__CHALLENGE__
Rewrite the stretch from the line containing "The height and width of the screenshot is (921, 1316)." through the line containing "(x=187, y=47)", requests included. Multiply each coordinate in the answers by 1.85, round to whole numbers with halves going up, leave the pictures out, and give back only those lines.

__MATERIAL FOR THIS EXERCISE__
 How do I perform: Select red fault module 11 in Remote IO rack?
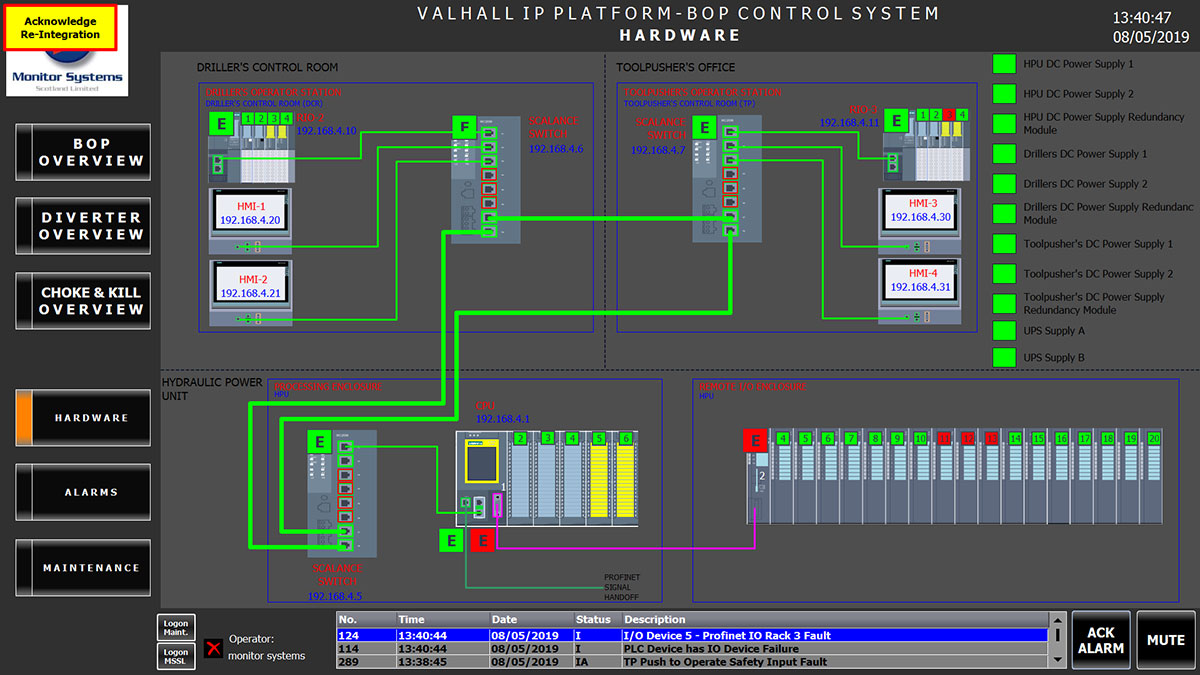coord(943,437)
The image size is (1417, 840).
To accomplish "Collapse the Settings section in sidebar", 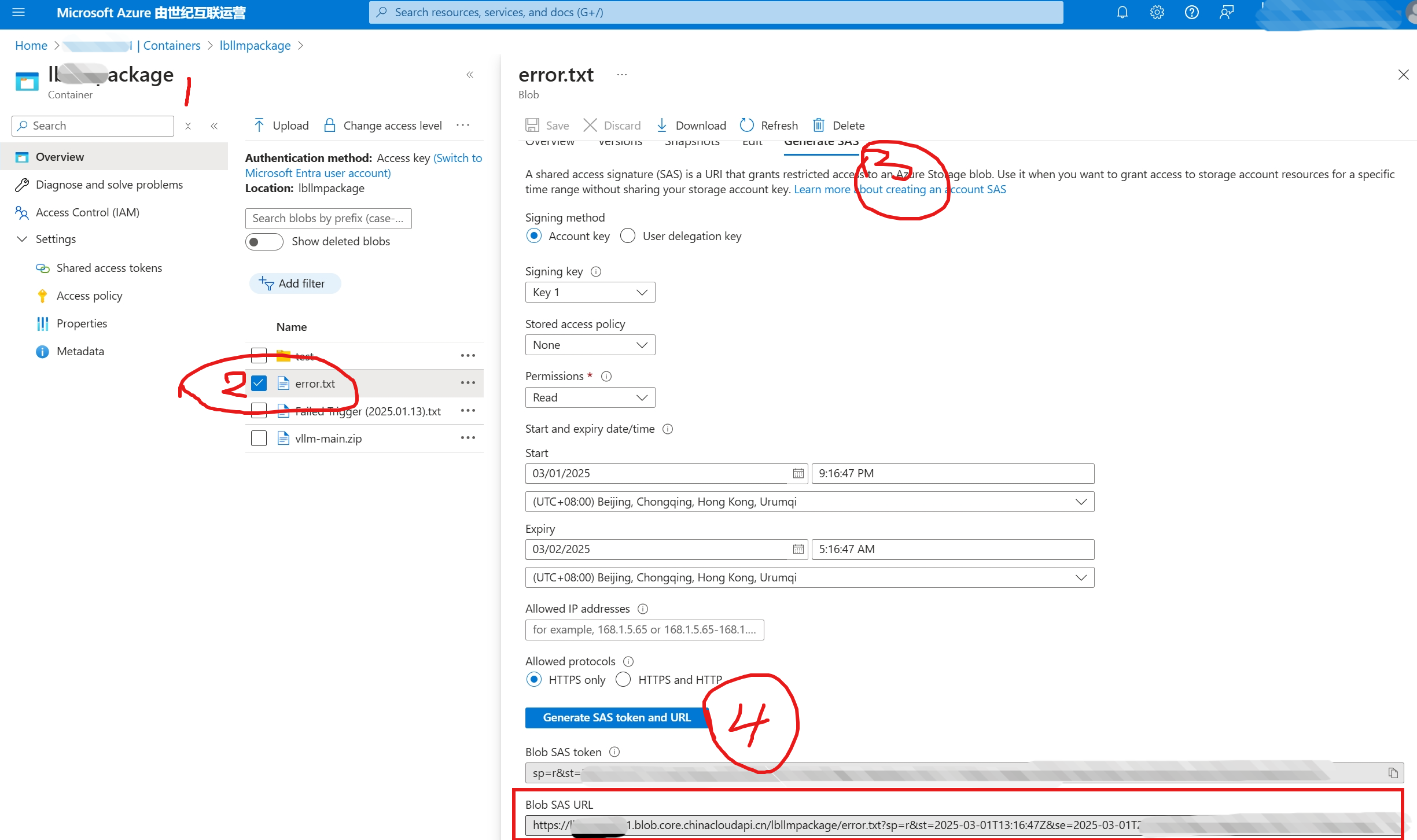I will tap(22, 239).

==

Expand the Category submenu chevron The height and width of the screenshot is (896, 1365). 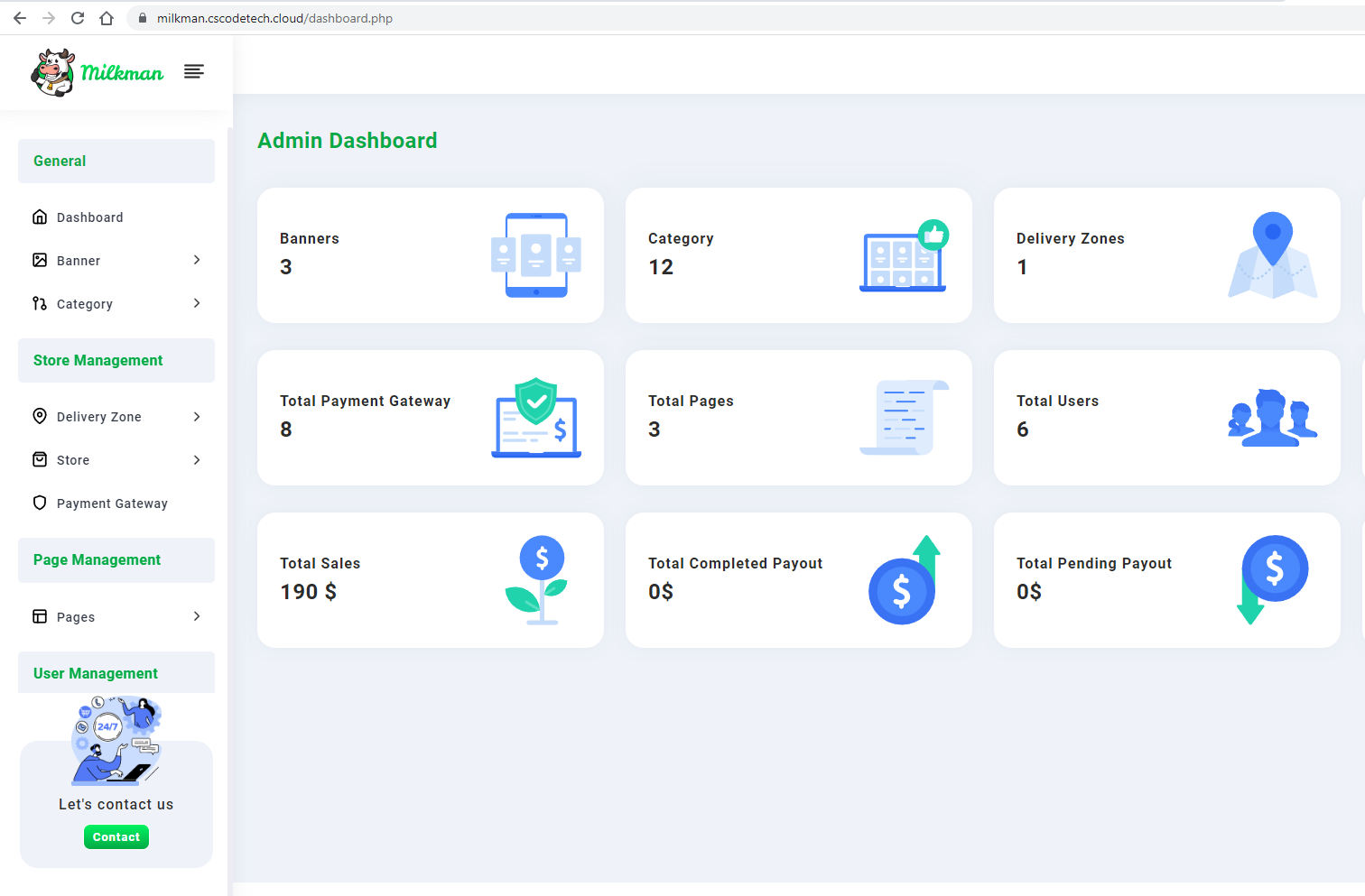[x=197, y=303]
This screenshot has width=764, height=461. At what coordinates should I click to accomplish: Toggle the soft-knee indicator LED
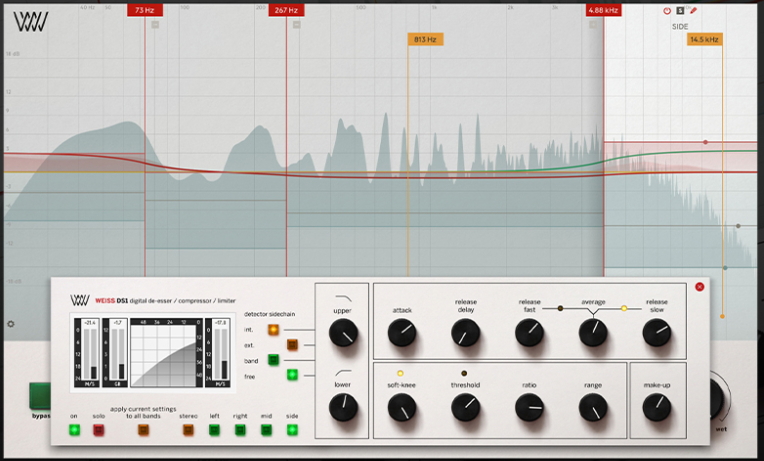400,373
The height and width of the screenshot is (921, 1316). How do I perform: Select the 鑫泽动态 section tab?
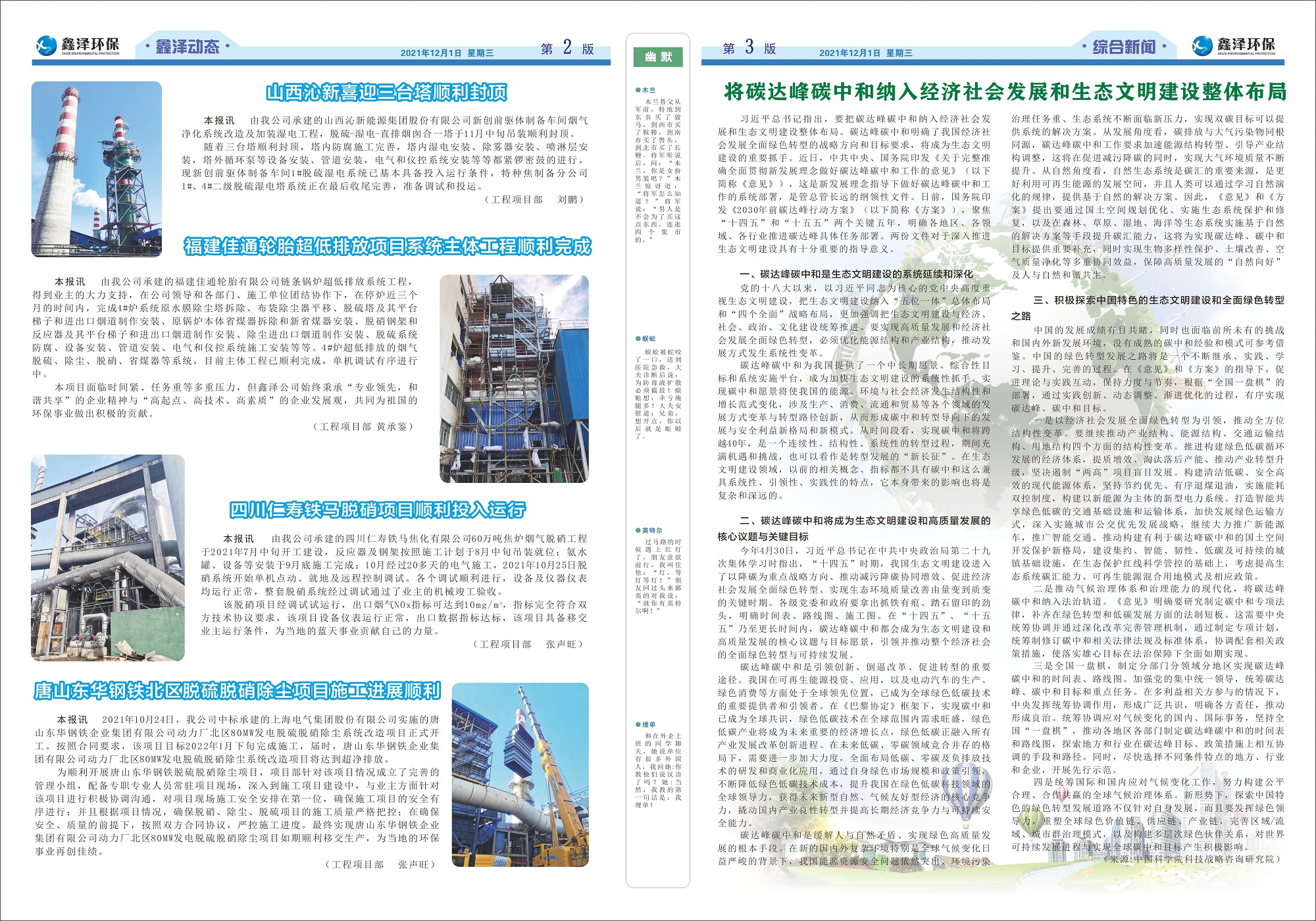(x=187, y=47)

==

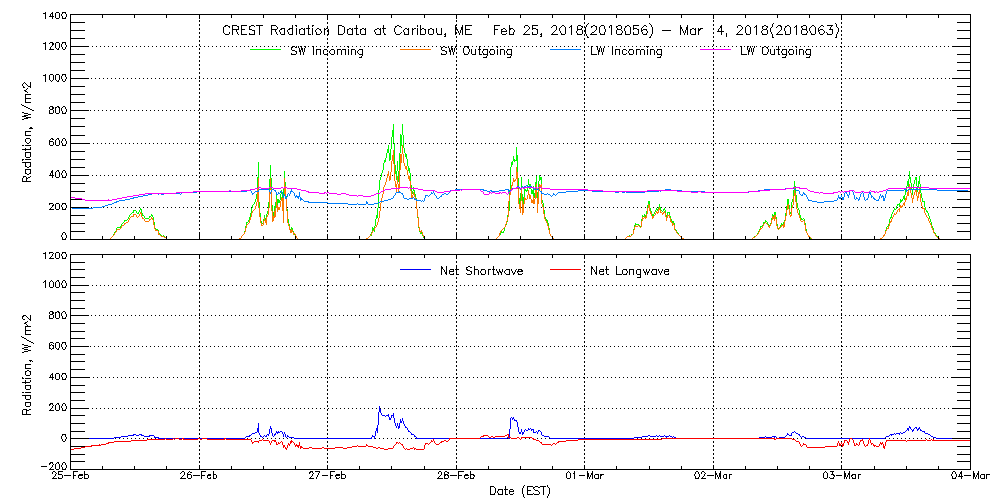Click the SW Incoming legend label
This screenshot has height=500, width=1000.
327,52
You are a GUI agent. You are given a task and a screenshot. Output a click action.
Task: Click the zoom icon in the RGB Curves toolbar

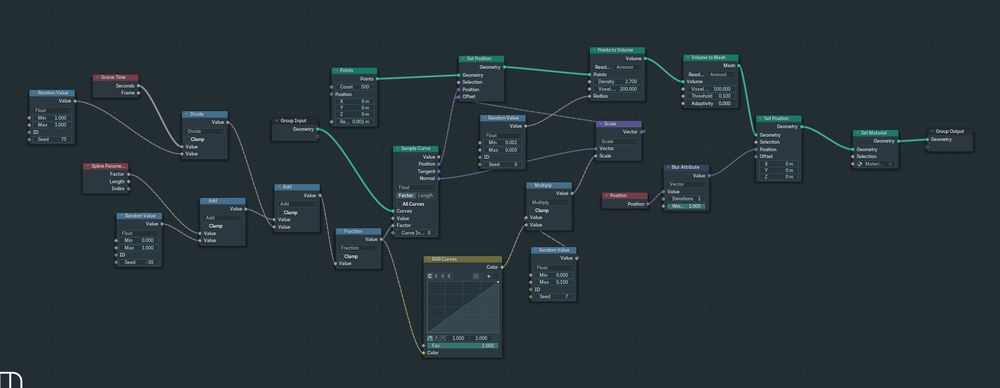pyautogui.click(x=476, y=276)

__THE REPLY__
The height and width of the screenshot is (921, 1316). How do I perform: Select the 鑫泽动态 section tab?
(x=346, y=87)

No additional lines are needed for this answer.